The stronger Lopez grows spiritually, the more she realizes the reason why she came to earth: to use her gift of music from God to spread compassion and the spirit of truth. Her new album, Palm Psalms: A Light to Resolve All Darkness, will be released this spring and is focused on spreading this message. It's inspired by the bible passage Psalm 57:8 which reads, “Wake up, my heart! Wake up, O lyre and harp! I will wake the dawn with my song.”

Just before the Palm Psalms' scheduled release, Low Leaf will play the Further Future festival in Nevada, April 29 to May 1, along with Nicolas Jaar, Four Tet, Daedelus, Caribou and more. It seems like the perfect setting for Lopez to perform in: an alternative festival all about engaging a conscious community with music, art, technology and discussion.

“People describe wounds and hurt as darkness, but it’s really shadows,” explains Lopez. “Darkness is a force that opposes you and sways your thoughts. Those are forces that are not of you. Even though some people choose to do ill, were all inherently good. There’s nothing rooted in you that’s impure.”

Lopez grew up in the San Fernando Valley, the child of Catholic Filipino parents. She understood why they chose the Catholic religion, but she started to realize that a priest is only a man, and his word is limited to the journey he has had. That was the beginning of Lopez’s quest to find her own form of spirituality.

“I would rather go around [the priest] and go directly to the source,” she says.

Later in life, the late-great jazz artist Alice Coltrane became someone she looked up to both musically and spiritually. Like Coltrane, Lopez plays both harp and piano. Coltrane grew up in the Christian church and later became a devotee of the Indian guru Sathya Sai Baba. In the mid-'70s, Coltrane was the founder and swamini of the Vedantic Center in Malibu.

Lopez read Coltrane’s book Divine Revelations, in which she documented her meditations and visits to the astral plane, a world populated with angels and spirits.

“I idolized Alice; there’s spirituality in her music,” says Lopez. But Coltrane's religion was not hers, either. “I tried praying to Hindu gods, but felt empty.” 

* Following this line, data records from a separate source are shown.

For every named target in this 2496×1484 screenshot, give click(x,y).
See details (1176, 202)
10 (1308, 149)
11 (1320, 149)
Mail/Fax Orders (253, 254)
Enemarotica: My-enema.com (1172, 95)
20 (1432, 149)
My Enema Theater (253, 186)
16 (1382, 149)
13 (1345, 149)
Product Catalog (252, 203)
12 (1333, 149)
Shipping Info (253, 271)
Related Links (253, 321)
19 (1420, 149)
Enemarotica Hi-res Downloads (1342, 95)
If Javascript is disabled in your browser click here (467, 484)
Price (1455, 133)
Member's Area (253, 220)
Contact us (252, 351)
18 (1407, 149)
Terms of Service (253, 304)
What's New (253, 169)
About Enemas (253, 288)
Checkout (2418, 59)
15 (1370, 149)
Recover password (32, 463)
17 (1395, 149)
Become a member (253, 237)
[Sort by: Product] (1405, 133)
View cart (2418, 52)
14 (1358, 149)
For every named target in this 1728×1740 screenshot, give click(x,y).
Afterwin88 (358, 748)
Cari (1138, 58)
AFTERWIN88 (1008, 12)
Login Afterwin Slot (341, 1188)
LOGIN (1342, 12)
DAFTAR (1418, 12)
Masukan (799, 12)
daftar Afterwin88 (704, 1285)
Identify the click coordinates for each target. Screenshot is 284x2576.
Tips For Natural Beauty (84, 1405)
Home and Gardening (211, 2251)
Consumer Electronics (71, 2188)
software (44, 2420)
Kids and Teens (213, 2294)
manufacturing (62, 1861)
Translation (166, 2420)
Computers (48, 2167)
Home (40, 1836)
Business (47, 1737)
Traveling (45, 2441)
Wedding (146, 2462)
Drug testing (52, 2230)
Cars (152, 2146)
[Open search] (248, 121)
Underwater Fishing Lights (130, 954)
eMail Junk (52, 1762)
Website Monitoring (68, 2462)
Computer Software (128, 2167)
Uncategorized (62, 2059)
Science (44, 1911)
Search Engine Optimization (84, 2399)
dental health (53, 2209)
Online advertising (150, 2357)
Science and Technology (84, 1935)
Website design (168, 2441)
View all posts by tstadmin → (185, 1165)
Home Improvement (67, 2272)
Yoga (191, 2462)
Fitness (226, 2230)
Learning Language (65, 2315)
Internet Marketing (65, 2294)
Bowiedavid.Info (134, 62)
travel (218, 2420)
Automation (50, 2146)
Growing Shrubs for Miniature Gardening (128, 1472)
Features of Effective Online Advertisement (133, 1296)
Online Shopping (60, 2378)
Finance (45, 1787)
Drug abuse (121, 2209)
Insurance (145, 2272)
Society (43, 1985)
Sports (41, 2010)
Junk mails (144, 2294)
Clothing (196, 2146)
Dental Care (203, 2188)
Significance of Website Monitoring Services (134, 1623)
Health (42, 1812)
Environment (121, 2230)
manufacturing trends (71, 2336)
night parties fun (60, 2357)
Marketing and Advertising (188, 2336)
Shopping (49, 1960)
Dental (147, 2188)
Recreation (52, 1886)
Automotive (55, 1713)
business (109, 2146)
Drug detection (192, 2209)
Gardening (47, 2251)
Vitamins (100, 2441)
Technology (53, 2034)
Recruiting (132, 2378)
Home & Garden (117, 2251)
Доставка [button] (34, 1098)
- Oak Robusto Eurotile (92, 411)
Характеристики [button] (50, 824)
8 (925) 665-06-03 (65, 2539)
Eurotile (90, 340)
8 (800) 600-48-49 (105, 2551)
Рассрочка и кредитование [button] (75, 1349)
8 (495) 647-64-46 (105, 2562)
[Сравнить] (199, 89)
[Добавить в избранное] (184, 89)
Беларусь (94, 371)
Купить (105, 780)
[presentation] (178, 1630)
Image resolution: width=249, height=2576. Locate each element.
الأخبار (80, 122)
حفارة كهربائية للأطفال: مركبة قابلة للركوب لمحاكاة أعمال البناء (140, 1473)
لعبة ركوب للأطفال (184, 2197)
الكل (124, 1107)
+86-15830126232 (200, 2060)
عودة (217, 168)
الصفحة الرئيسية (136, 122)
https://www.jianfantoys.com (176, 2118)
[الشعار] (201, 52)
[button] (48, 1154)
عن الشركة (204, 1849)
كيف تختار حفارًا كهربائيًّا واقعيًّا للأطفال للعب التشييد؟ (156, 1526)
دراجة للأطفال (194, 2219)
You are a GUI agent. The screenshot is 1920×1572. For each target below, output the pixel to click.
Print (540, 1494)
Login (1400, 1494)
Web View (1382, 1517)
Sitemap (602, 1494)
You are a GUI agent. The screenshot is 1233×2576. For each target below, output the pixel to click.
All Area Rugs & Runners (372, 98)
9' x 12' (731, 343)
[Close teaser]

At one point she even tried tarot cards, but felt she was working with a lower realm of spirits. Then one day, while meditating in her room, she grabbed a bible that a friend gave her and read it for the first time. She prayed to the highest God and found clarity.

How do you connect with the highest God? “Through your sincerity in your heart you’ll reach him,” she says.

Her most recent album, 2014's Akashaalay, was more about understanding her Filipino roots, and she went to the Philippines to record the album. The more she dug into her culture, the more she realized that there’s still a sense of colonization among its people. The very idea of being Filipino is a relatively recent social construct.

“I zoomed out as far as possible and started feeling connectedness to all cultures. I didn’t feel Filipino anymore,” she remembers. “I am a creation of the creator.”

In the spring of 2015, she began holding public group sound baths on every full moon. People meditate to the vibrations of sound and find inner peace and spiritual healing. Thirteen people came to the first sound bath event. The word spread and over 50 people came to the second session and the energy was crazy, she says. She saw some people building an altar; others were crying. She could feel where in their bodies they were having pain.

“When you open up a space to share wounds, everyone wants to share. I was opening up certain realms that people weren't ready for,” she says.

She had a dream that told her to stop these sound baths, and now only holds private sessions at her home in Highland Park.

“I can't just go around healing people's wounds, but it showed me how powerful music is.”